AIM OF THE EXERCISE: Rewrite the lines below, replacing "computer-use agent" with "desktop agent" everywhere it appears and keeping everything else unchanged.

EXTRACTED RECORDS:
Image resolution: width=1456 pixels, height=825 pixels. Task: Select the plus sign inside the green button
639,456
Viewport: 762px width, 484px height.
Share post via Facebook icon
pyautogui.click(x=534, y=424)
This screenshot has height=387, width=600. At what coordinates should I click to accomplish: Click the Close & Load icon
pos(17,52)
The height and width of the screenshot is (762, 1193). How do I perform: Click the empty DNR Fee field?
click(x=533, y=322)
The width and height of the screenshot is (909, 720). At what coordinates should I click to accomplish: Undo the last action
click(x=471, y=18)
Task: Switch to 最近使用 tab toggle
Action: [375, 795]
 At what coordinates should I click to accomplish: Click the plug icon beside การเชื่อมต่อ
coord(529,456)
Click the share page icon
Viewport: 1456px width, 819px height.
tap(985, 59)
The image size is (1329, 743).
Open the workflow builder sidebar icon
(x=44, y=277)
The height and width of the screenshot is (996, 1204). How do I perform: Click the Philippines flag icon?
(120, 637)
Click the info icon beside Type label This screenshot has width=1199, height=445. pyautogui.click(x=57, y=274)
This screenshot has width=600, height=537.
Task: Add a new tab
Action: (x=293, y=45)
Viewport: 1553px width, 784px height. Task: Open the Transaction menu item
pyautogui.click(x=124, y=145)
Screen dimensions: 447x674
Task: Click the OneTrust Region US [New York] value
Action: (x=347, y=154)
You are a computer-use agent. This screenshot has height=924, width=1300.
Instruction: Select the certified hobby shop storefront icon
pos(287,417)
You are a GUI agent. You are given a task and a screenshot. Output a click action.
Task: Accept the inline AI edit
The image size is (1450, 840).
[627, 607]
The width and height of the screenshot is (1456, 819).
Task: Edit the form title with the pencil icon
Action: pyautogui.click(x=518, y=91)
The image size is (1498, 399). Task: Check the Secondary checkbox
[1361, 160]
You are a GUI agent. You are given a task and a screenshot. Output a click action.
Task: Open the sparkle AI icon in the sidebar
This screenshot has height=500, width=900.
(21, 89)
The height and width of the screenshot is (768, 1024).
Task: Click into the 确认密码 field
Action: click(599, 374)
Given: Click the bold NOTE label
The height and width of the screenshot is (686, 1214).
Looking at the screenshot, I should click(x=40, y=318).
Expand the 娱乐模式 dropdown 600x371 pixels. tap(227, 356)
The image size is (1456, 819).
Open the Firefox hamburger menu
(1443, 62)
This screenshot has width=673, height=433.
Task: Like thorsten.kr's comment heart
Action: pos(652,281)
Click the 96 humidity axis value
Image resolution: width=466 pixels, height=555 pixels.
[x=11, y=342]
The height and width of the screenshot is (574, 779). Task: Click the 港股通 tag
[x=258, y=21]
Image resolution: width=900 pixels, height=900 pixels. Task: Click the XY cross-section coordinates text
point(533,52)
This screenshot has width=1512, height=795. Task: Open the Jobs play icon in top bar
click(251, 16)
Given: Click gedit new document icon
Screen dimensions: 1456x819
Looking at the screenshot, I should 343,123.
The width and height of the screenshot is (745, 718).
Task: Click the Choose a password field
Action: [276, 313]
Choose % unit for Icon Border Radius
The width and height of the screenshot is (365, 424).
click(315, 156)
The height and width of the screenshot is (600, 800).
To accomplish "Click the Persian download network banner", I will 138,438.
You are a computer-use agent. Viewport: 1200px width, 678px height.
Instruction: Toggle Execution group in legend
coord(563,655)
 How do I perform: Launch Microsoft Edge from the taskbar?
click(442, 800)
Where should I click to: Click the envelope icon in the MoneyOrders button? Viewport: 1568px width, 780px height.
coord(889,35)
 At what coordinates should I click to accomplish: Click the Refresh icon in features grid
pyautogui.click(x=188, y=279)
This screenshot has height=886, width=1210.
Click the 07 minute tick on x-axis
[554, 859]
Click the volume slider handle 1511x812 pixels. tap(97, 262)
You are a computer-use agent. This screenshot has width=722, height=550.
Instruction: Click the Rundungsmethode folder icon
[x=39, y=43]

ANSWER TO THE EXERCISE:
Image resolution: width=1456 pixels, height=825 pixels. Task: Select the plus sign inside the green button
639,456
Viewport: 762px width, 484px height.
Share post via Facebook icon
pyautogui.click(x=534, y=424)
This screenshot has height=387, width=600. At what coordinates should I click to accomplish: Click the Close & Load icon
pos(17,52)
The height and width of the screenshot is (762, 1193). How do I perform: Click the empty DNR Fee field?
click(x=533, y=322)
The width and height of the screenshot is (909, 720). At what coordinates should I click to accomplish: Undo the last action
click(x=471, y=18)
Task: Switch to 最近使用 tab toggle
Action: [375, 795]
 At what coordinates should I click to accomplish: Click the plug icon beside การเชื่อมต่อ
coord(529,456)
Click the share page icon
Viewport: 1456px width, 819px height.
tap(985, 59)
The image size is (1329, 743).
Open the workflow builder sidebar icon
(x=44, y=277)
The height and width of the screenshot is (996, 1204). How do I perform: Click the Philippines flag icon?
(120, 637)
Click the info icon beside Type label This screenshot has width=1199, height=445. pyautogui.click(x=57, y=274)
This screenshot has width=600, height=537.
Task: Add a new tab
Action: (x=293, y=45)
Viewport: 1553px width, 784px height. Task: Open the Transaction menu item
pyautogui.click(x=124, y=145)
Screen dimensions: 447x674
Task: Click the OneTrust Region US [New York] value
Action: (x=347, y=154)
You are a desktop agent. This screenshot has height=924, width=1300.
Instruction: Select the certified hobby shop storefront icon
pos(287,417)
You are a GUI agent. You are given a task and a screenshot. Output a click action.
Task: Accept the inline AI edit
The image size is (1450, 840).
[627, 607]
The width and height of the screenshot is (1456, 819).
Task: Edit the form title with the pencil icon
Action: pyautogui.click(x=518, y=91)
The image size is (1498, 399). Task: Check the Secondary checkbox
[1361, 160]
You are a GUI agent. You are given a task and a screenshot. Output a click action.
Task: Open the sparkle AI icon in the sidebar
This screenshot has height=500, width=900.
(21, 89)
The height and width of the screenshot is (768, 1024).
Task: Click into the 确认密码 field
Action: click(599, 374)
Given: Click the bold NOTE label
The height and width of the screenshot is (686, 1214).
Looking at the screenshot, I should click(x=40, y=318).
Expand the 娱乐模式 dropdown 600x371 pixels. tap(227, 356)
The image size is (1456, 819).
Open the Firefox hamburger menu
(1443, 62)
This screenshot has width=673, height=433.
Task: Like thorsten.kr's comment heart
Action: pos(652,281)
Click the 96 humidity axis value
Image resolution: width=466 pixels, height=555 pixels.
[x=11, y=342]
The height and width of the screenshot is (574, 779). Task: Click the 港股通 tag
[x=258, y=21]
Image resolution: width=900 pixels, height=900 pixels. Task: Click the XY cross-section coordinates text
point(533,52)
This screenshot has width=1512, height=795. Task: Open the Jobs play icon in top bar
click(251, 16)
Given: Click gedit new document icon
Screen dimensions: 1456x819
Looking at the screenshot, I should 343,123.
The width and height of the screenshot is (745, 718).
Task: Click the Choose a password field
Action: [276, 313]
Choose % unit for Icon Border Radius
The width and height of the screenshot is (365, 424).
click(315, 156)
The height and width of the screenshot is (600, 800).
To accomplish "Click the Persian download network banner", I will 138,438.
You are a desktop agent. Viewport: 1200px width, 678px height.
Instruction: Toggle Execution group in legend
coord(563,655)
 How do I perform: Launch Microsoft Edge from the taskbar?
click(442, 800)
Where should I click to: Click the envelope icon in the MoneyOrders button? Viewport: 1568px width, 780px height.
coord(889,35)
 At what coordinates should I click to accomplish: Click the Refresh icon in features grid
pyautogui.click(x=188, y=279)
This screenshot has height=886, width=1210.
Click the 07 minute tick on x-axis
[554, 859]
Click the volume slider handle 1511x812 pixels. tap(97, 262)
You are a desktop agent. This screenshot has width=722, height=550.
Instruction: Click the Rundungsmethode folder icon
[x=39, y=43]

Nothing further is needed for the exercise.